Lluvia Saenz, whose three kids attend LA Unified’s Huntington Park Elementary, made sure she was in the district’s school board auditorium when the new superintendent, Austin Beutner, was announced. She wanted Beutner and the board members to hear directly from her why teachers need to be better trained to prepare students for state tests.
Her kids all receive what the school calls “achievement diplomas,” meaning their teachers chose them as top students in their class for outstanding academic achievement. But Saenz knows her kids are not meeting grade-level standards on their state tests.
“It’s no use if my kids are on the school’s honor roll if they are not proficient in reading and math. I feel like the school is taking advantage of me by making me believe my kids are learning, but the state evaluations show otherwise,” Saenz said in Spanish.

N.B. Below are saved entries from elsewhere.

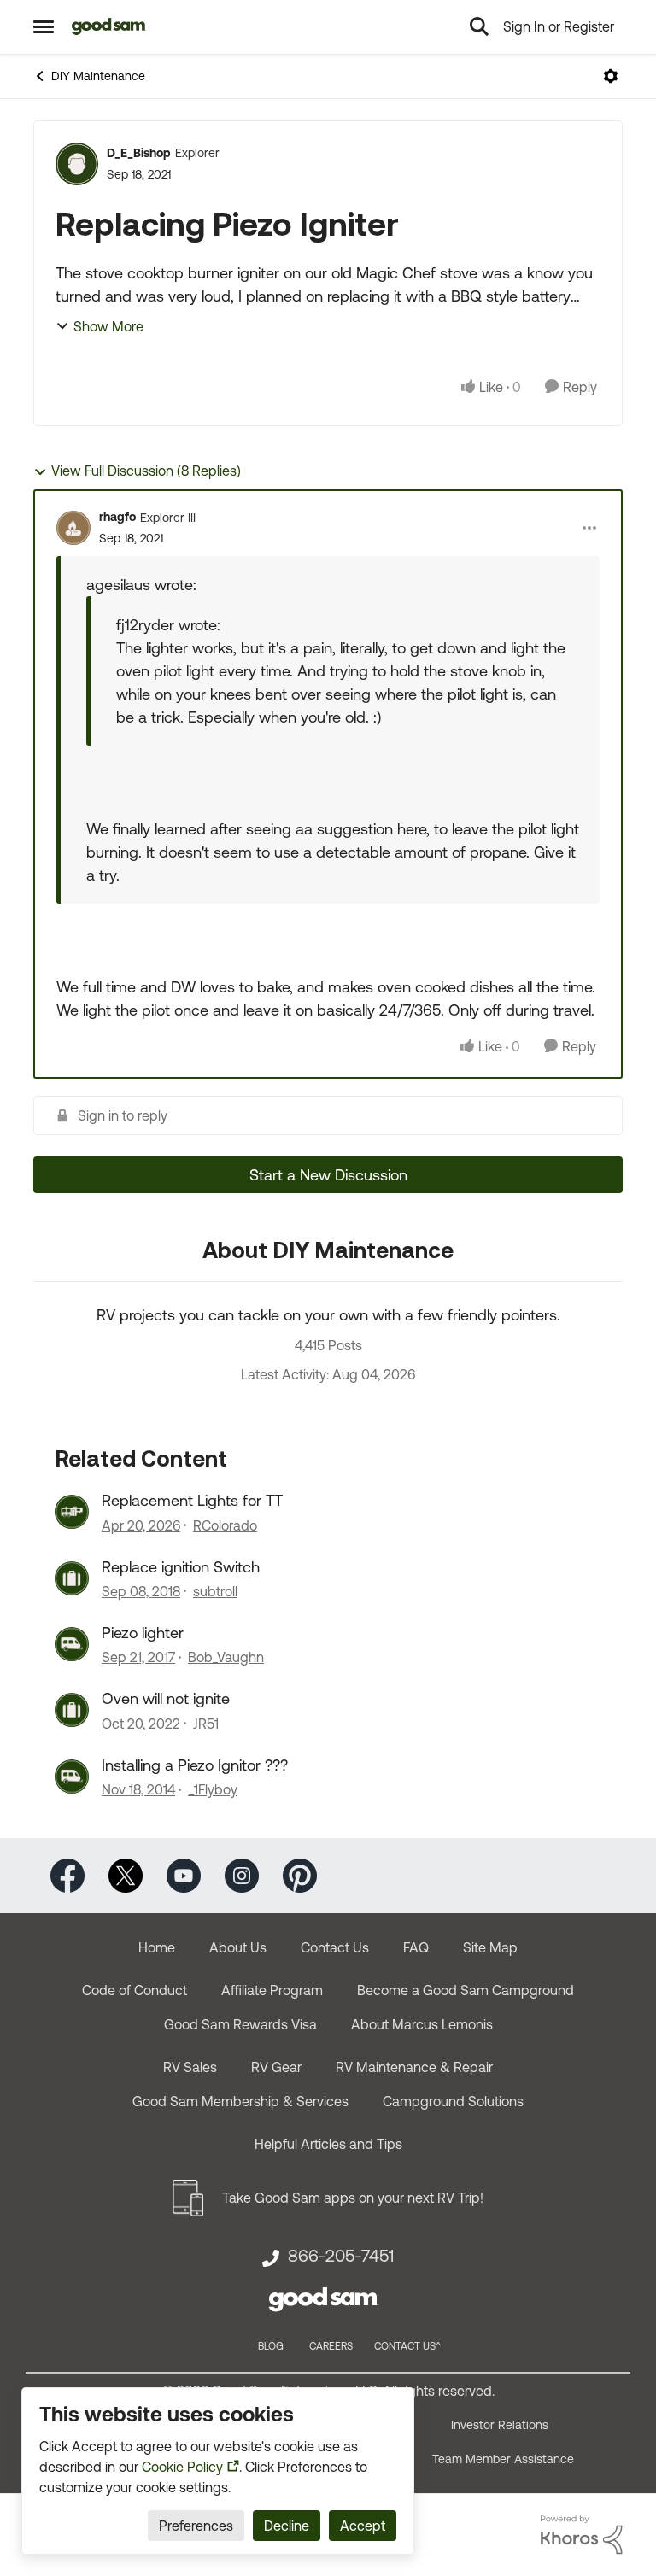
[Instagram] (241, 1874)
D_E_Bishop (139, 153)
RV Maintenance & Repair (414, 2067)
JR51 (206, 1723)
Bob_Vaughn (226, 1657)
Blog (271, 2346)
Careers (331, 2346)
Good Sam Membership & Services (240, 2101)
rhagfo (117, 517)
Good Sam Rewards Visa (240, 2024)
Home (156, 1947)
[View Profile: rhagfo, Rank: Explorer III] (73, 528)
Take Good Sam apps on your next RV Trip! (352, 2197)
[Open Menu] (611, 76)
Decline (286, 2525)
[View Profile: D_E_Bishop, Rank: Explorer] (77, 164)
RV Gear (276, 2067)
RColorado (225, 1525)
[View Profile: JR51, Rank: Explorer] (72, 1710)
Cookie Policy (182, 2466)
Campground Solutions (453, 2101)
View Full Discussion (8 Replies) (146, 470)
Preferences (196, 2525)
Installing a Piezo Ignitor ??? (195, 1765)
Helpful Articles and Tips (328, 2144)
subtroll (215, 1591)
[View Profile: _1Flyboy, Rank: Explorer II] (72, 1776)
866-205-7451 (341, 2255)
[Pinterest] (299, 1874)
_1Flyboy (212, 1789)
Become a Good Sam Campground (465, 1990)
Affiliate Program (272, 1990)
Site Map (490, 1947)
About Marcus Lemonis (422, 2024)
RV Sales (190, 2067)
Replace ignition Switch (181, 1567)
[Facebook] (67, 1874)
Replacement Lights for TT (192, 1500)
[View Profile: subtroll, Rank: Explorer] (72, 1578)
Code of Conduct (134, 1990)
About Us (237, 1947)
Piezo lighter (143, 1633)
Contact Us (335, 1947)
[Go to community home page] (109, 26)
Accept (362, 2525)
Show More (108, 326)
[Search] (479, 26)
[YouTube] (183, 1874)
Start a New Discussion (328, 1175)
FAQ (416, 1947)
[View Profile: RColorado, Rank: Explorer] (72, 1512)
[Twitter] (125, 1874)
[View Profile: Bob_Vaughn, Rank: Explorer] (72, 1644)
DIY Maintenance (98, 76)
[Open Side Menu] (43, 26)
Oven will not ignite (166, 1698)
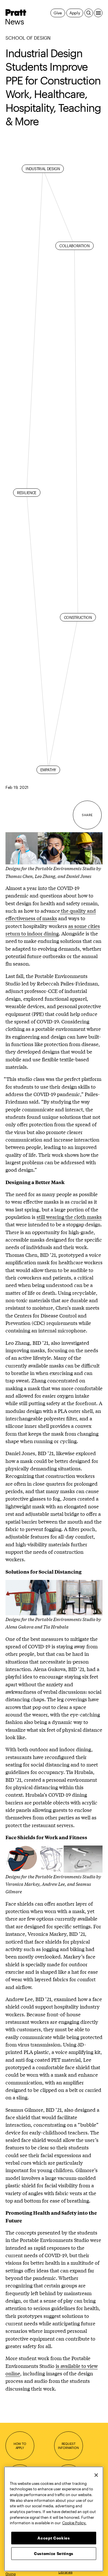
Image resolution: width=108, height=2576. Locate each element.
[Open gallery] (54, 847)
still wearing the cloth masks (69, 1216)
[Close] (96, 2475)
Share (87, 815)
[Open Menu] (98, 13)
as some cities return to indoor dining (52, 929)
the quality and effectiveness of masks (50, 914)
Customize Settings (53, 2553)
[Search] (88, 13)
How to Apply (20, 2446)
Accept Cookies (53, 2538)
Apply (74, 12)
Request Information (68, 2446)
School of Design (28, 38)
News (14, 21)
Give (58, 12)
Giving (10, 2574)
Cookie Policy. (74, 2523)
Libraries (65, 2572)
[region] (53, 2518)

Last year’s test results on the state exams that students take in May—known as Smarter Balanced tests or CAASPP—showed that less than half—40 percent—of LA Unified students met or exceeded standards in English language arts. Only 30 percent did so in math.
Huntington Park Elementary’s test scores were even lower, below both LA Unified and state averages. Only 24 percent of the students in the third-, fourth-, and fifth-grades met or exceeded standards in English language arts; 29 percent did in math.
“In this district, it is rare that a school has the majority of their students getting proficiency levels in the SBAC tests. The kids are getting really low scores in these tests,” said Saenz, who is part of the English Learner Advisory Committee at the school and for the local district.
The LAUSD is not prepared to deal with so many students. They don’t have enough personnel to train teachers to work effectively with that many students. The district is not investing enough in training teachers to prepare the students so they can meet academic standards. If they don’t have well-trained teachers, we cannot expect they will properly prepare the students to do well on these tests.
I think the district is not giving enough funds for teachers to get more professional development. If a teacher doesn’t have good training, he cannot provide his students with the tools they need to learn according to the standards.
I can’t say my children are doing poorly in school, because they’re honor roll students. But the problem is that I can’t trust the grades they receive from their teachers when I see the SBAC results, and the scores they get show me that they are not proficient. I know that they are not reading proficiently, so I can’t trust the grades they get in school.
I would like him to follow the goal that Vivian Ekchian and Michelle King set for parents to be really involved in our schools. Ekchian let us set up groups to monitor our students’ academic progress and took our concerns into consideration. I really hope this new superintendent understands that we want to be directly involved in our kids’ education and that he values our input.